Jean-Luc Polard pouvait plus légitimement prétendre à être « trésorier », car c'était bien lui qui tenait tous les comptes. Pour le reste, aucun des élus passés ou présents ne savait s'ils étaient membres ou pas d'une association qui n'existait plus réellement. Nous avions tous pleinement conscience d'être membres de la majorité de François Cuillandre, mais pour le reste, nous n'avions aucune information. Nous ne posions pas de question, car nous n'avions tout simplement pas connaissance de tout cela. Tout reposait sur la confiance envers les trois personnes citées, que nous estimions intègres et tout à fait compétentes pour organiser cette mutualisation, dans les règles des lois (rappelons que le maire est un ancien inspecteur des impôts, par ailleurs professeur de finances publiques à l'UBO).

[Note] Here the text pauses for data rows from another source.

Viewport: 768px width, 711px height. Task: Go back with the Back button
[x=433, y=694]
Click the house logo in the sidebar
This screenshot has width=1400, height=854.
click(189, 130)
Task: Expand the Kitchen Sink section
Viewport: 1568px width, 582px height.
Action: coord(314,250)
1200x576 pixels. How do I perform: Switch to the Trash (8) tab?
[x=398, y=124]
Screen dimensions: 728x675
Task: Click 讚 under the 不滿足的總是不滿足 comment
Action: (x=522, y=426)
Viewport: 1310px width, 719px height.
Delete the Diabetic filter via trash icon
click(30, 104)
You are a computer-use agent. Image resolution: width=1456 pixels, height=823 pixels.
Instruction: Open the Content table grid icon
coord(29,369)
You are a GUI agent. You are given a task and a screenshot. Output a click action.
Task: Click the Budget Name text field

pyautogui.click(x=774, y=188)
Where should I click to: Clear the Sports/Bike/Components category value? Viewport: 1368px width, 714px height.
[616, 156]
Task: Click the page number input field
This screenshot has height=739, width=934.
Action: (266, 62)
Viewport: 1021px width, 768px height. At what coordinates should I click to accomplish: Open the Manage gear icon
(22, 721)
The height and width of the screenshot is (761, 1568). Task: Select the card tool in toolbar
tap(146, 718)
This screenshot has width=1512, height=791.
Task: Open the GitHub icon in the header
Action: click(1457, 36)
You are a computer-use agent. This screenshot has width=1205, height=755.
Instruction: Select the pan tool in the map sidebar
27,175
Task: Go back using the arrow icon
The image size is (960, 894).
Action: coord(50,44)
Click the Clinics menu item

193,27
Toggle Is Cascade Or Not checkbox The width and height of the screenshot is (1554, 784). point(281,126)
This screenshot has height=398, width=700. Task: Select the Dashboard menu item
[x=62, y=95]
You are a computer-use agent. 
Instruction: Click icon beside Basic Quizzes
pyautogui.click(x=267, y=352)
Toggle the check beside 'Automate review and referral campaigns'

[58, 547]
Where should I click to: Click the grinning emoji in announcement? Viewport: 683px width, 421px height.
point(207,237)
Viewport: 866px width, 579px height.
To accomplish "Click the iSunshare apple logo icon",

[7] Afin de montrer que nous avions été abusés par Alain Masson et Jean-Luc Polard, il avait décidé que les élus socialistes, à nouveau réunis en association, se portent partie civile dans l'affaire et de le faire savoir. Ce n'est qu'après que nous apprendrons que François Cuillandre était mouillé dans l'affaire et fut mis sur écoute, puis mis en garde à vue, avant d'être finalement mis en examen. Je doute un peu que l'on nous ait poussé à nous porter partie civile si nous avions su dès le départ, que l'Affaire Vivre à Brest, nommée l'Affaire Masson par le maire, allait aussi devenir l'Affaire Cuillandre.
[8] Je doute que l’association puisse transmettre au Parti Socialiste, car les dons aux partis sont encadrés par la loi et ne peuvent plus être faits que par des personnes physiques. Les entreprises et les associations n’ont légalement pas le droit de donner à un parti politique.